-- EXERCISE DATA follows --

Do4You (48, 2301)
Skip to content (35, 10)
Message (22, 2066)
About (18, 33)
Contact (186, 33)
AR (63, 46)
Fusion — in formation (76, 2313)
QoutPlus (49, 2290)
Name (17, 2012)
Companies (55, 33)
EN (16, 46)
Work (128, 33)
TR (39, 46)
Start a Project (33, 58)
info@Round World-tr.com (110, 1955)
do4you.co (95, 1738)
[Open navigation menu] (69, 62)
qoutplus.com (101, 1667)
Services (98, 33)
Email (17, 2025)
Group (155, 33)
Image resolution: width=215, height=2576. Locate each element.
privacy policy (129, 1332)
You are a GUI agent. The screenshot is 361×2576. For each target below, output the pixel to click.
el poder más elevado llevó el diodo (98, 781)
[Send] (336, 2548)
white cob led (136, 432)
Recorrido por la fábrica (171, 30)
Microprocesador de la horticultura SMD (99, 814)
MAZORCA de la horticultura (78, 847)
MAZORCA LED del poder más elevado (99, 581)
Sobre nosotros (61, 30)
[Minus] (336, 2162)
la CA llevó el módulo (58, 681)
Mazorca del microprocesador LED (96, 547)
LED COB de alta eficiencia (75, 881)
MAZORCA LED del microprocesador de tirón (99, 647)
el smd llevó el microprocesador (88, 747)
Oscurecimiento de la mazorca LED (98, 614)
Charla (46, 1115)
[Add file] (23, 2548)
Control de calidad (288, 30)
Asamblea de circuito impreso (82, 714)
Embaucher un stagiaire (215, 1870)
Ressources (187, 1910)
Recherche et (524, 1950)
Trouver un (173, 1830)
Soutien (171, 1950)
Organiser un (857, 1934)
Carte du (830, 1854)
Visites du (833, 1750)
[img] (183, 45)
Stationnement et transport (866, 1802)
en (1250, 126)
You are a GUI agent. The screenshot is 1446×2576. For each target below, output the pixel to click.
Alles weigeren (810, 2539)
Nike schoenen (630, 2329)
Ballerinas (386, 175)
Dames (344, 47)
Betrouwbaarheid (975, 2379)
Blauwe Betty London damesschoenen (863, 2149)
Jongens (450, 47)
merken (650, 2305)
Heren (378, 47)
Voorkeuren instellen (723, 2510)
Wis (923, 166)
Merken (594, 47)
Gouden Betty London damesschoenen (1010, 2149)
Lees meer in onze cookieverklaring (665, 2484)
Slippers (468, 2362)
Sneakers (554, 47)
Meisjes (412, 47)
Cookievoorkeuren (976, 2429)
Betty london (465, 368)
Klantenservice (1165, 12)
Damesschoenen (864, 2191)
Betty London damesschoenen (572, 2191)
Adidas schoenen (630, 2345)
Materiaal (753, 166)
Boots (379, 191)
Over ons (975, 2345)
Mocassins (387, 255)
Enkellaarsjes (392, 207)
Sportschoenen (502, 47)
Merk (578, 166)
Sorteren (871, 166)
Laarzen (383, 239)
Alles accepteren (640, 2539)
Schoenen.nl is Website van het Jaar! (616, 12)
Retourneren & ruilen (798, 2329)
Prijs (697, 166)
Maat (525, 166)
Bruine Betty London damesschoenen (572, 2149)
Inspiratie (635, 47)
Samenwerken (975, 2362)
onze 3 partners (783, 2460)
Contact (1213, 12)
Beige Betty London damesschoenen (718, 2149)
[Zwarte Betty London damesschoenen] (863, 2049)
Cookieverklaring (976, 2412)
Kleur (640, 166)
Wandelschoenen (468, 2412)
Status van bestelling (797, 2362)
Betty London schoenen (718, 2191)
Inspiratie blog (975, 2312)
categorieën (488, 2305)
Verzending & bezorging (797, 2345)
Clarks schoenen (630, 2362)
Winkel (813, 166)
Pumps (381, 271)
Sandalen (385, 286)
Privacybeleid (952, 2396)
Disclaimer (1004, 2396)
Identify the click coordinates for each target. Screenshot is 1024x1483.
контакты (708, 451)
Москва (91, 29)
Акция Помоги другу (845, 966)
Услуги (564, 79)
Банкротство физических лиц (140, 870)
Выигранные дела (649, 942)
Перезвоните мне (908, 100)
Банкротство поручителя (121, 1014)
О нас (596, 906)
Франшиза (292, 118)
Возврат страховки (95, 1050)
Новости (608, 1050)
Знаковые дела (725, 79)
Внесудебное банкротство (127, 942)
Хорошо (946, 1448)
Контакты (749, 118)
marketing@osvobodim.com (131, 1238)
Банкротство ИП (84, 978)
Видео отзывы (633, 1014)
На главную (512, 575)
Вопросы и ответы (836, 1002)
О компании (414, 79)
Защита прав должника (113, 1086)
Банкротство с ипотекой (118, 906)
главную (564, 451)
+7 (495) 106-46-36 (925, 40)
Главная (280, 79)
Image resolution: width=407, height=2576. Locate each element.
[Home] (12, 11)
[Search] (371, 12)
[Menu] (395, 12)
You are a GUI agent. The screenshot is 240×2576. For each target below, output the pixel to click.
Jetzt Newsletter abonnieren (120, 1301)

-- EXERCISE DATA concluded --

• **ASSIGNMENT**
Could you state how many lines of the data include the word "width"? Only the number is needed.

• **SOLUTION**
2